Advancing the Study of Gamma-Ray Emissions

The U.S. Naval Research Laboratory (NRL) and NASA Goddard Space Flight Center (GSFC) will launch ComPair aboard a high-altitude balloon from Fort. Sumner, New Mexico Aug. 10.

The ComPair mission instrument measures and detects gamma-ray emissions from astrophysical objects. The NRL instrument is one of the four subsystem instruments led by NASA GSFC.

“They do so via three dominant processes – photoelectric effect, Compton scattering, and pair production. These interaction mechanisms depend on energy, where photoelectric occurs at the lowest energies and pair production at the highest,” said NRL Space Science Division Research Physicist Richard S. Woolf, Ph.D. “The design of the ComPair instrument employs technology to measure gamma rays from both the Compton and the pair production regimes, hence Compton-Pair or ComPair.”

“Gamma rays allow us to study the highest-energy processes in the universe: ranging from nucleosynthesis in supernovae; jets from supermassive black holes; and gamma-ray bursts from the merger of astrophysical objects with extreme densities, like neutron stars and black holes,” Woolf said. “The atmosphere primarily blocks astrophysical sources of gamma rays from reaching the ground at sea level.

The goal of developing this instrument is to increase the technical readiness level (TRL) of this gamma-ray technology. One of the last steps in advancing the TRL for gamma-ray tools is to fly on a high-altitude balloon.


During the thermal vacuum (TVAC) test campaign at NASA’s Goddard Space Flight Center, Greenbelt, Maryland in June, Dr. Daniel Shy, a Co-Investigator on the ComPair Program, inspects the NRL-led CsI calorimeter box.

“The hope is that what we learn during this phase will be applied to a larger, more sensitive mission that goes into orbit for a future NASA-led mission known as the All-sky Medium Energy Gamma-ray Observatory eXplorer (AMEGO-X). AMEGO-X is a medium-class mission that will be proposed to the NASA Explorers program announcement of opportunity, expected in 2026,” Woolf said.

After the launch of the Fermi Gamma-ray Space Telescope in June 2008, the gamma-ray community started to consider where they should focus their attention next.
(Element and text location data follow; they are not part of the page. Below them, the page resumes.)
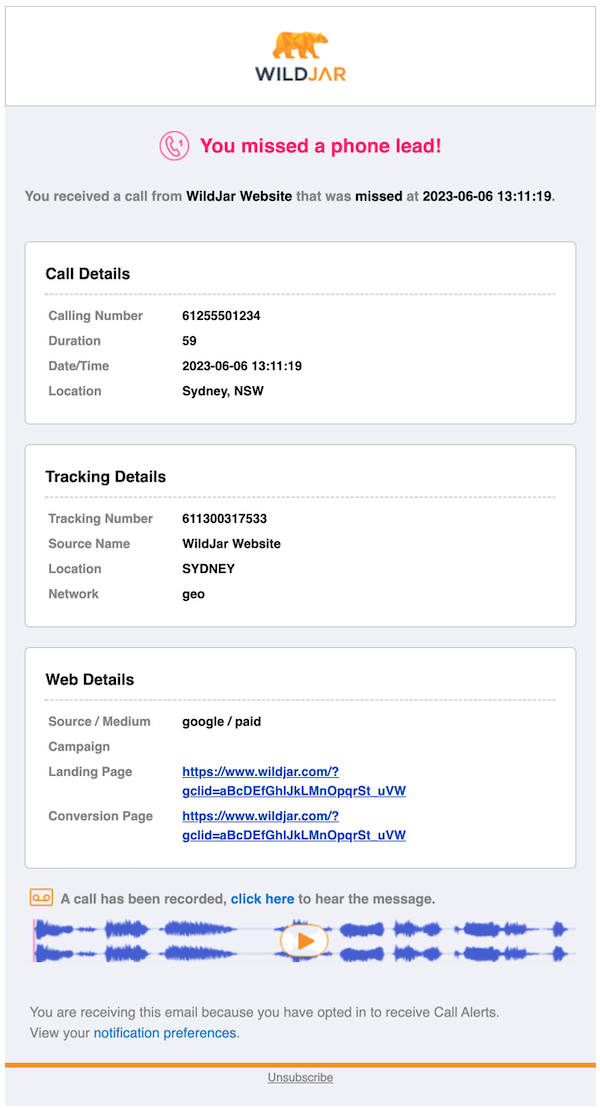Click the Call Details section heading
The height and width of the screenshot is (1108, 600).
coord(88,274)
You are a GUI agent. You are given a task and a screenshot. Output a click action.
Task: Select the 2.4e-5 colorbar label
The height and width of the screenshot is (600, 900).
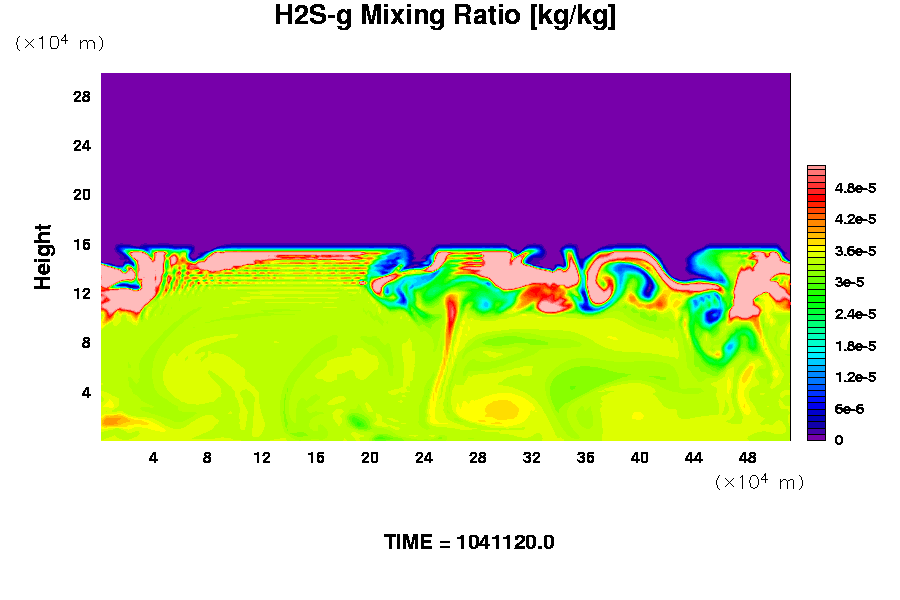(855, 314)
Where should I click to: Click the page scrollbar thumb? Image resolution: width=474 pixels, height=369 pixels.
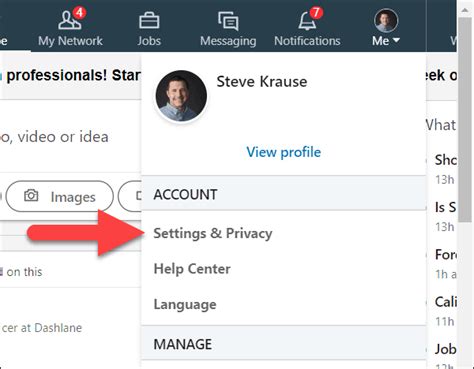pyautogui.click(x=465, y=120)
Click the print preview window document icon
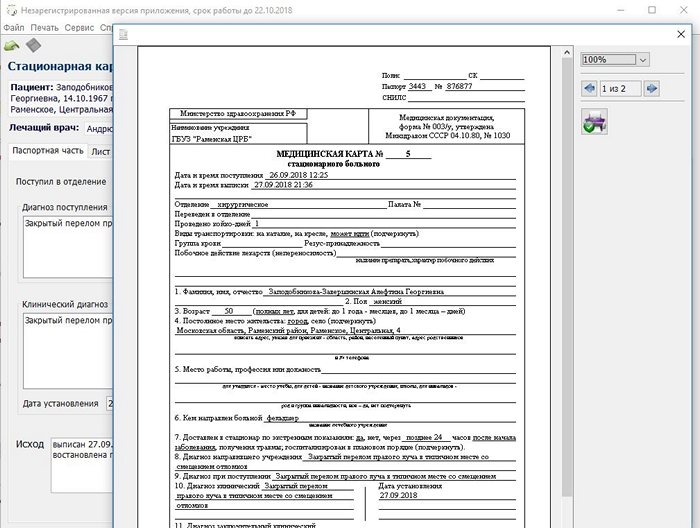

The idea was to use a similar design to Fermi but with sensitivity in the much lower-energy range of the gamma-ray spectrum.

“The ComPair instrument design is based on a previous NRL-led instrument, the Fermi Large Area Telescope (LAT) calorimeter, Woolf said. “ComPair expands on the technology of the Fermi-LAT calorimeter by using a novel scintillation light readout device known as a silicon photomultiplier (SiPM) coupled to the crystals that comprise the calorimeter. These SiPMs are more sensitive for reading out scintillation light, enabling gamma-ray detection in the Compton region.”

The NRL Space Science Division advances technical capabilities in the orbital tracking, radio communications, and navigation realms affecting the operation of ships and aircraft, application of the near-space and space environment of the Earth, and the fundamental understanding of natural radiation and geophysical phenomena.